═════ EXTRAIT DE TEXTE
Arrêt du 4 mars 2024  
 
Ire Cour de droit pénal  
 
Composition 
MM. et Mme les Juges fédéraux 
Muschietti, Juge présidant, van de Graaf et von Felten. 
Greffière : Mme Corti. 
 
Participants à la procédure 
A.________, 
représenté par Me Lionel Ducret, avocat, 
recourant, 
 
contre  
 
1. Ministère public central du canton de Vaud, avenue de Longemalle 1, 1020 Renens VD, 
2. B.________, 
représenté par Me Marc Cheseaux, avocat, 
intimés. 
 
Objet 
Injure; arbitraire, 
 
recours contre le jugement de la Cour d'appel pénale 
du Tribunal cantonal du canton de Vaud, du 12 juin 2023 (n° 217 PE20.008943-LCR/ACP). 
 
 
Faits :  
 
A.
══════════
EXERCICE PROPOSÉ A | Recopiez à l'identique l'ensemble des entrées ci-dessous, en omettant les images.
═════ DONNÉES D'ENTRÉE
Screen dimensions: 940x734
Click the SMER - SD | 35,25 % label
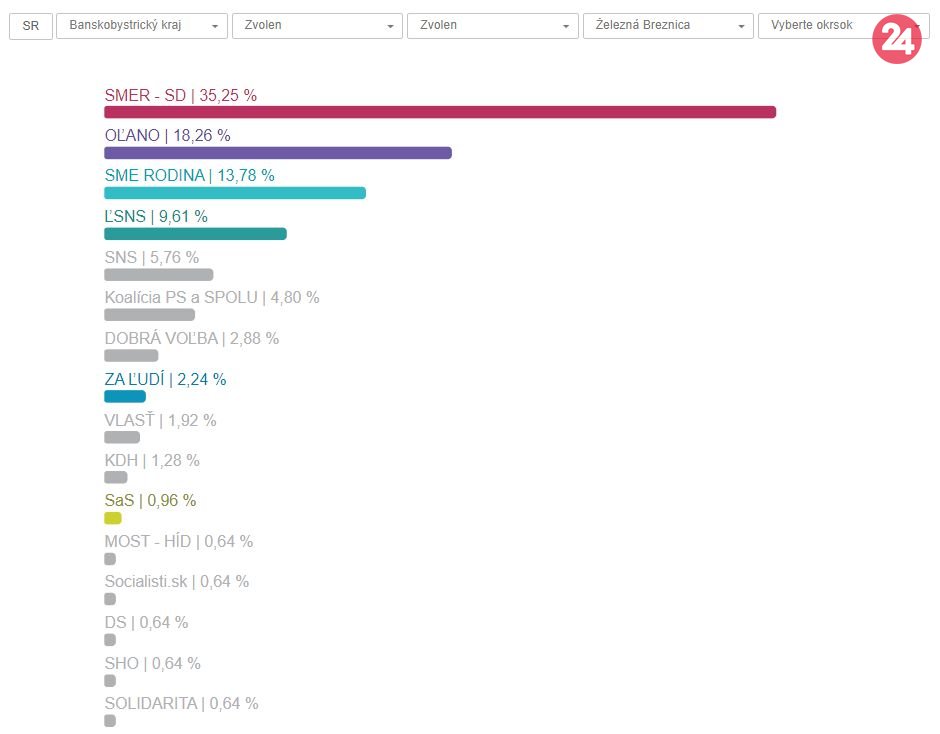[181, 96]
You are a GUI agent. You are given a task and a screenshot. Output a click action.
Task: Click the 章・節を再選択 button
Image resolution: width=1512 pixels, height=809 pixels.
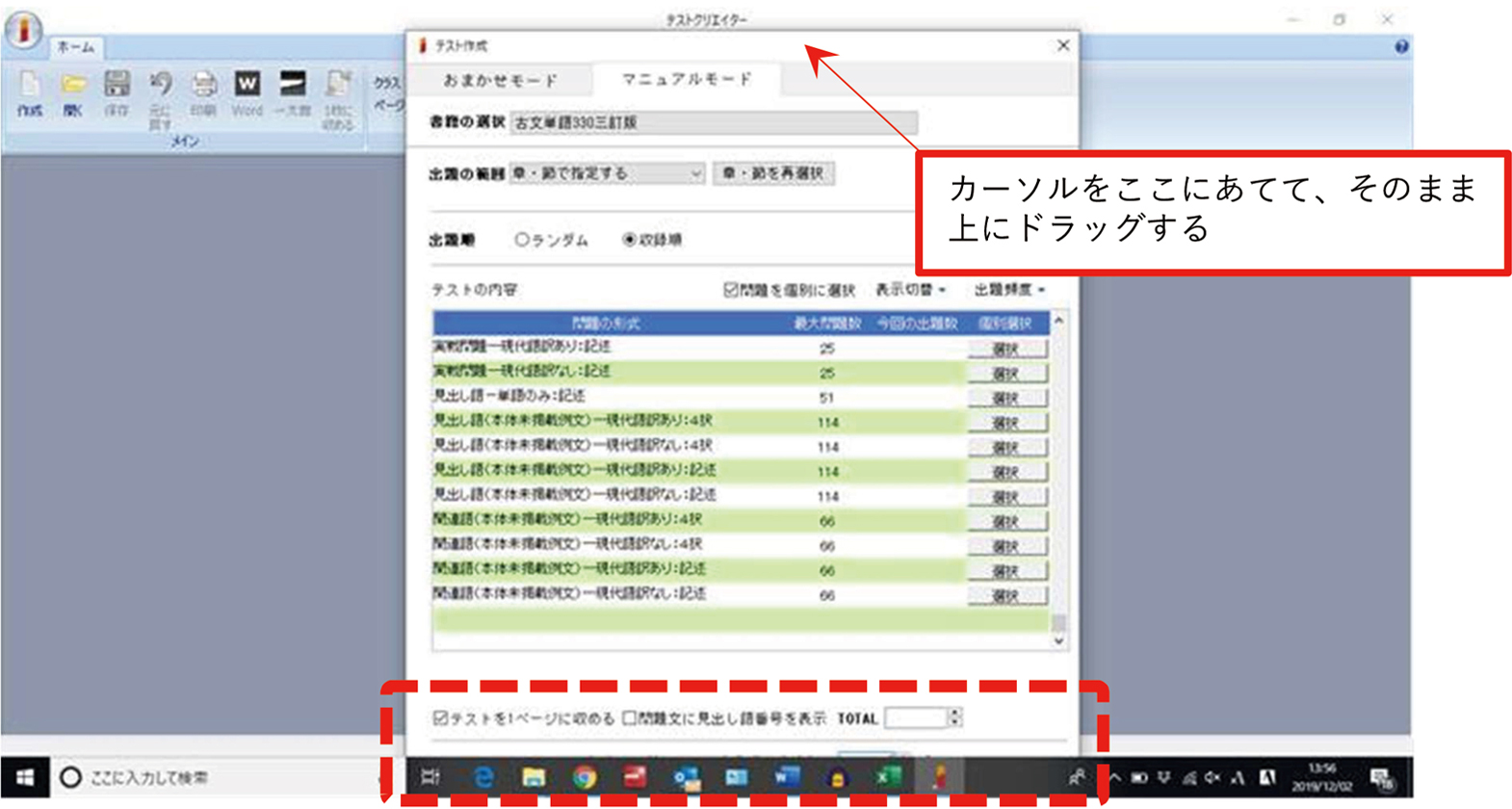coord(773,174)
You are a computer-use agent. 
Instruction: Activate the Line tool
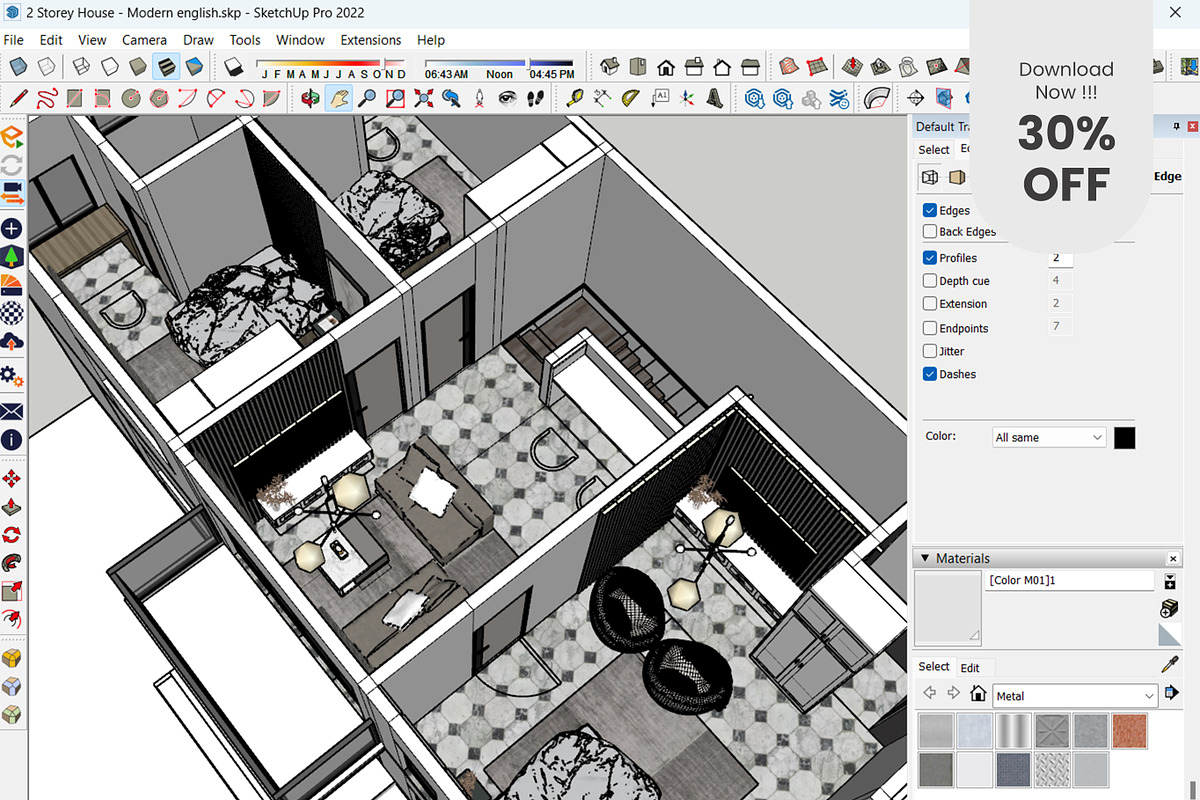[18, 98]
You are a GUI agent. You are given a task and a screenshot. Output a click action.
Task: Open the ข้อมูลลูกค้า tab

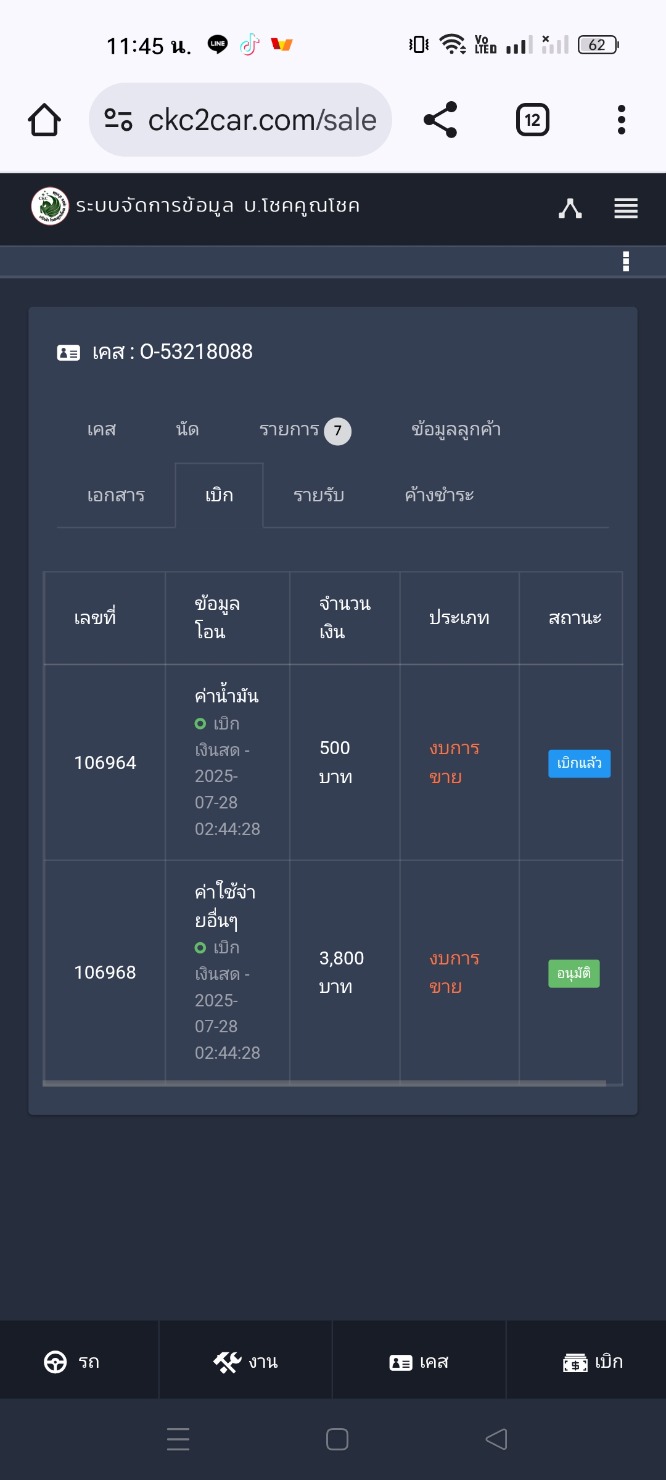click(x=456, y=430)
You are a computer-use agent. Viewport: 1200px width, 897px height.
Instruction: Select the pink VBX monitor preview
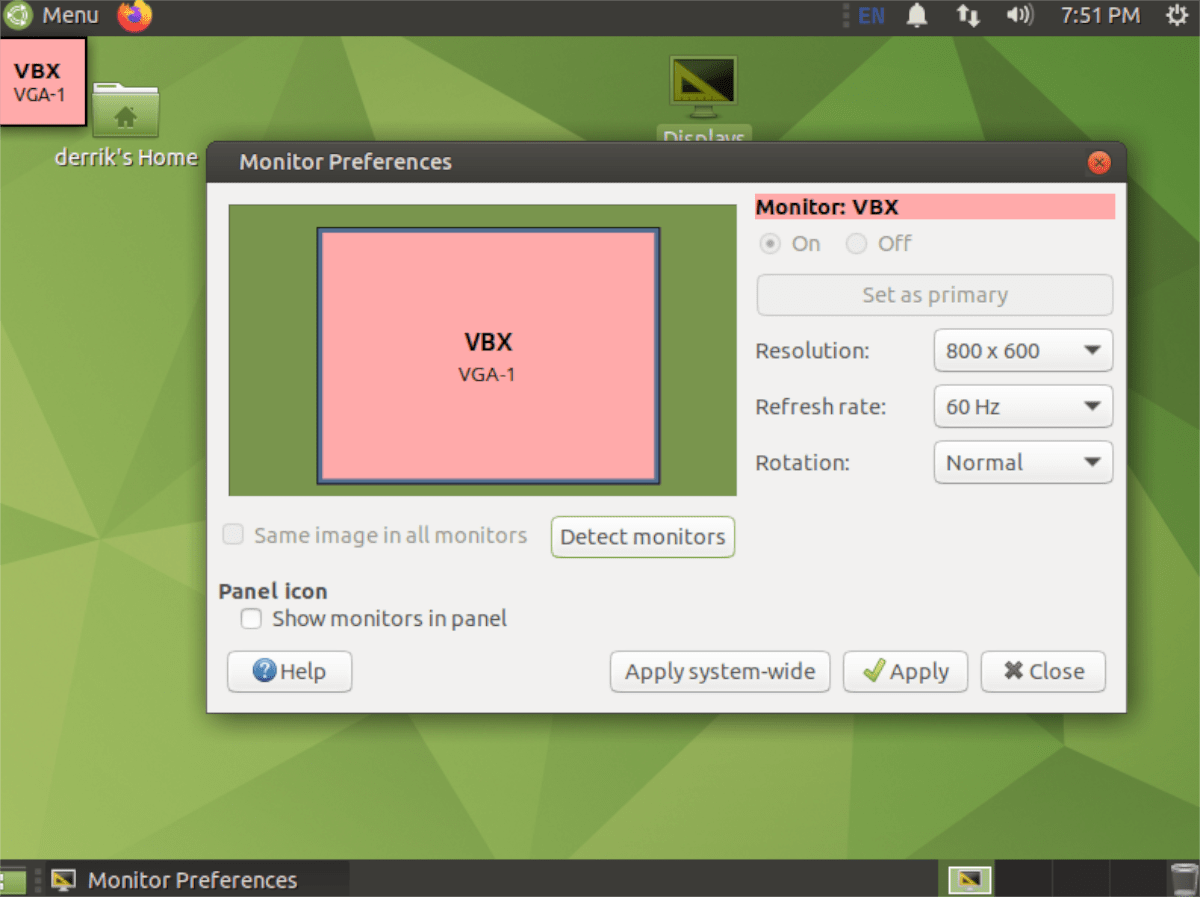click(487, 354)
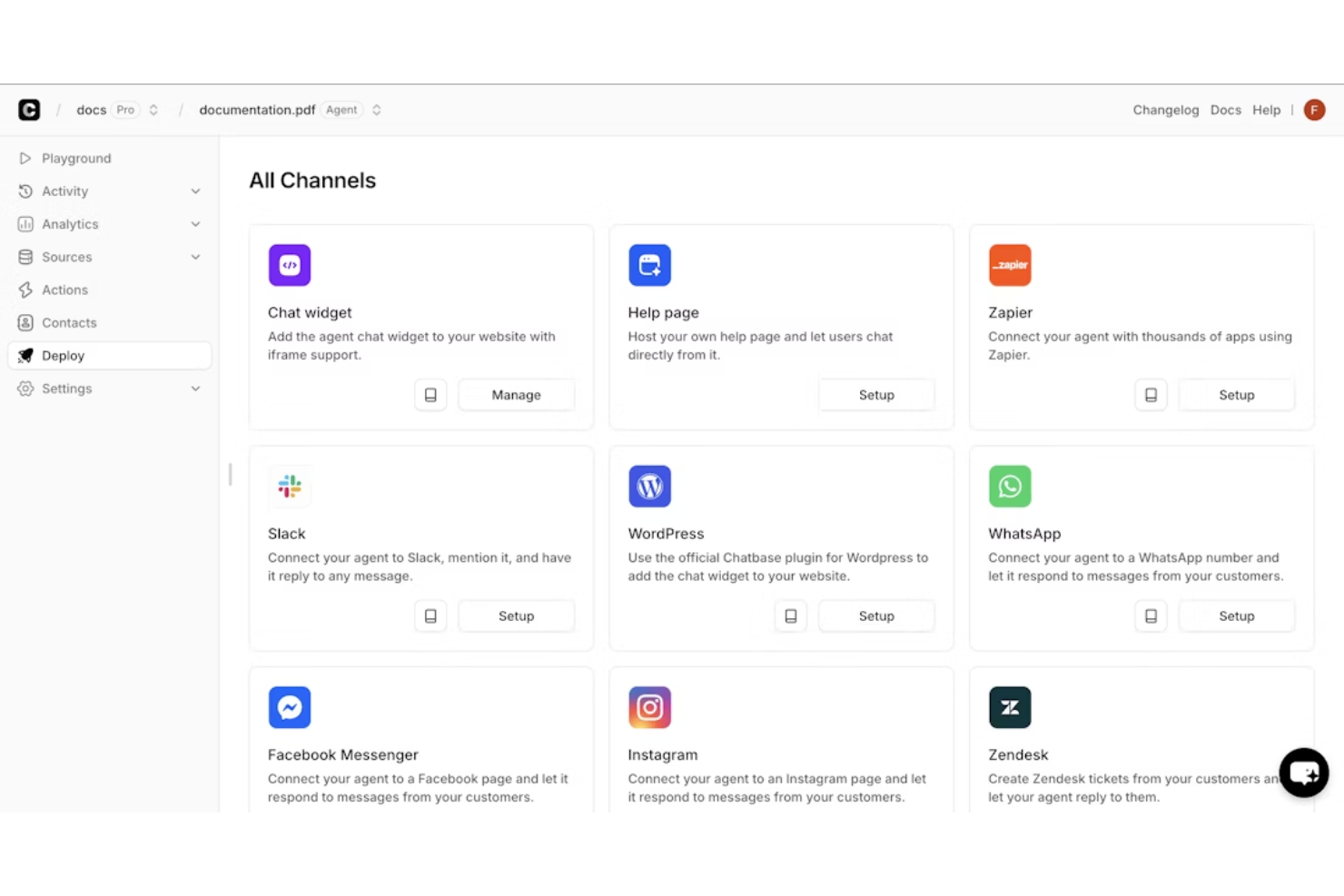Click the Instagram channel icon
The image size is (1344, 896).
(x=649, y=707)
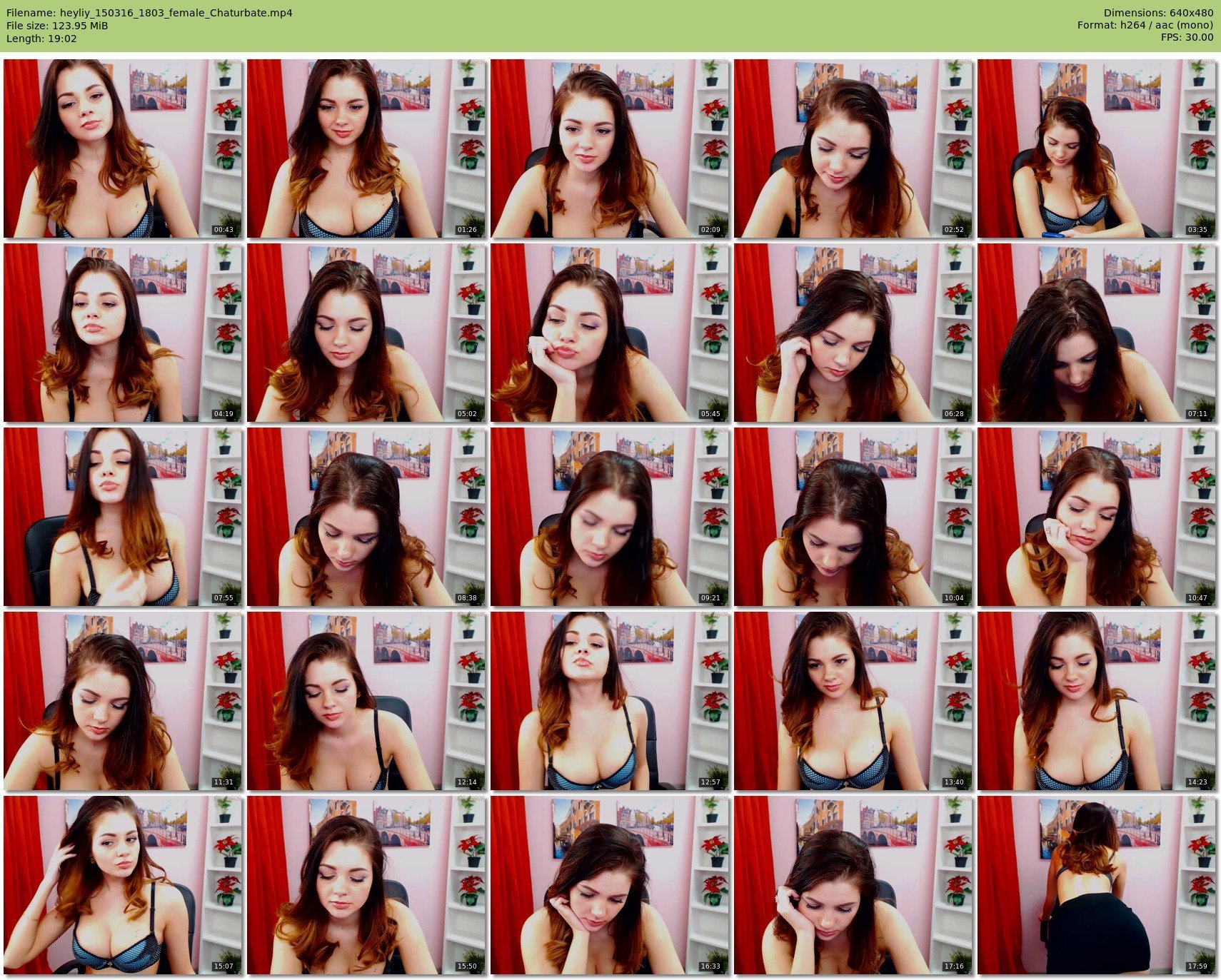
Task: Click the Dimensions 640x480 label
Action: click(x=1158, y=13)
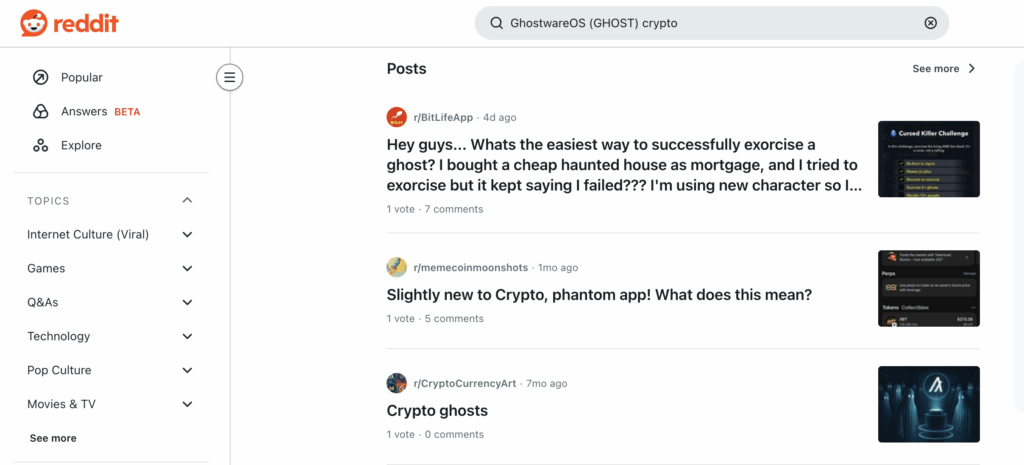The width and height of the screenshot is (1024, 465).
Task: Open the Explore icon in sidebar
Action: 40,145
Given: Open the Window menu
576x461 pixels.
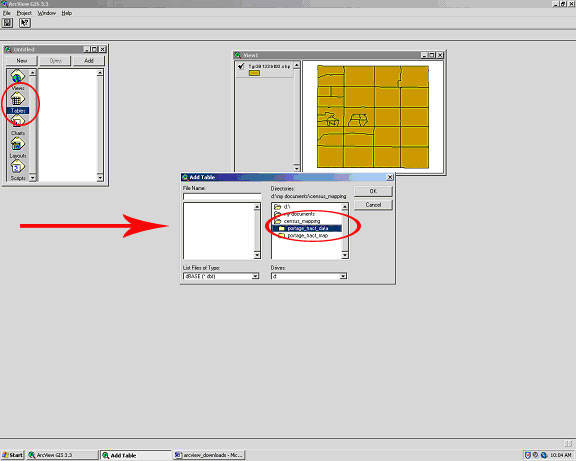Looking at the screenshot, I should 47,13.
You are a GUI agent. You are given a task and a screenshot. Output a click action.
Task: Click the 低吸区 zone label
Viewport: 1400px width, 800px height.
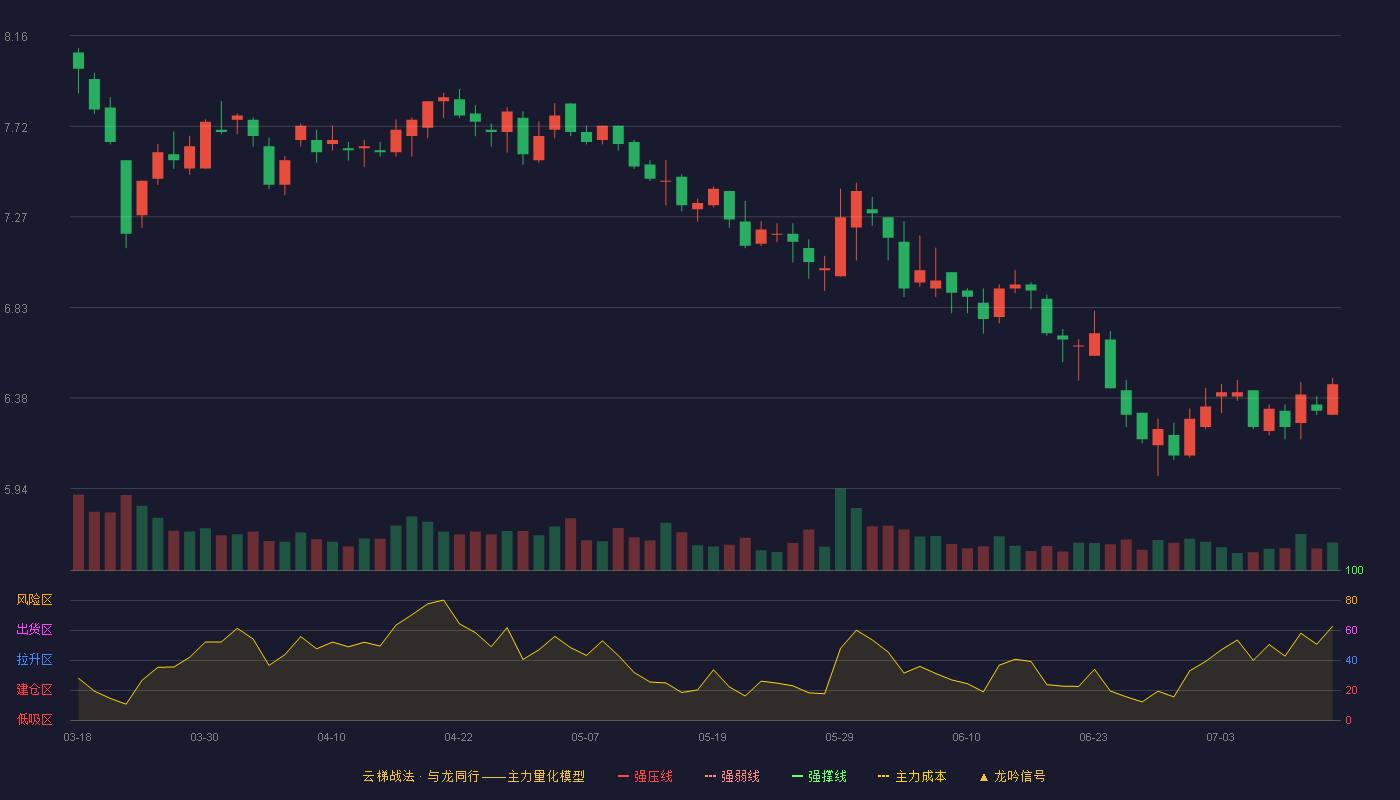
══════════
EXERCICE PROPOSÉ B | Reproduisez intégralement et sans aucune modification l'extrait de l'arrêt donné plus haut.

RÉPONSE A |
Screen dimensions: 940x734
Click the SMER - SD | 35,25 % label
[181, 96]
You are a GUI agent. You are given a task and a screenshot. Output a click action.
Task: Click the 章・節を再選択 button
Image resolution: width=1512 pixels, height=809 pixels.
coord(773,174)
You are a computer-use agent. 
Instruction: Activate the Line tool
[18, 98]
You are a GUI agent. You are given a task and a screenshot. Output a click action.
Task: Open the ข้อมูลลูกค้า tab

click(x=456, y=430)
You are a computer-use agent. Viewport: 1200px width, 897px height.
Instruction: Select the pink VBX monitor preview
click(487, 354)
Click the Instagram channel icon
The image size is (1344, 896).
(x=649, y=707)
Task: Click the Dimensions 640x480 label
Action: click(x=1158, y=13)
The width and height of the screenshot is (1024, 465).
Task: Open the Explore icon in sidebar
Action: 40,145
Given: Open the Window menu
576x461 pixels.
Looking at the screenshot, I should 47,13.
You are a GUI agent. You are given a task and a screenshot. Output a click action.
Task: Click the 低吸区 zone label
Viewport: 1400px width, 800px height.

RÉPONSE B |
Arrêt du 4 mars 2024  
 
Ire Cour de droit pénal  
 
Composition 
MM. et Mme les Juges fédéraux 
Muschietti, Juge présidant, van de Graaf et von Felten. 
Greffière : Mme Corti. 
 
Participants à la procédure 
A.________, 
représenté par Me Lionel Ducret, avocat, 
recourant, 
 
contre  
 
1. Ministère public central du canton de Vaud, avenue de Longemalle 1, 1020 Renens VD, 
2. B.________, 
représenté par Me Marc Cheseaux, avocat, 
intimés. 
 
Objet 
Injure; arbitraire, 
 
recours contre le jugement de la Cour d'appel pénale 
du Tribunal cantonal du canton de Vaud, du 12 juin 2023 (n° 217 PE20.008943-LCR/ACP). 
 
 
Faits :  
 
A.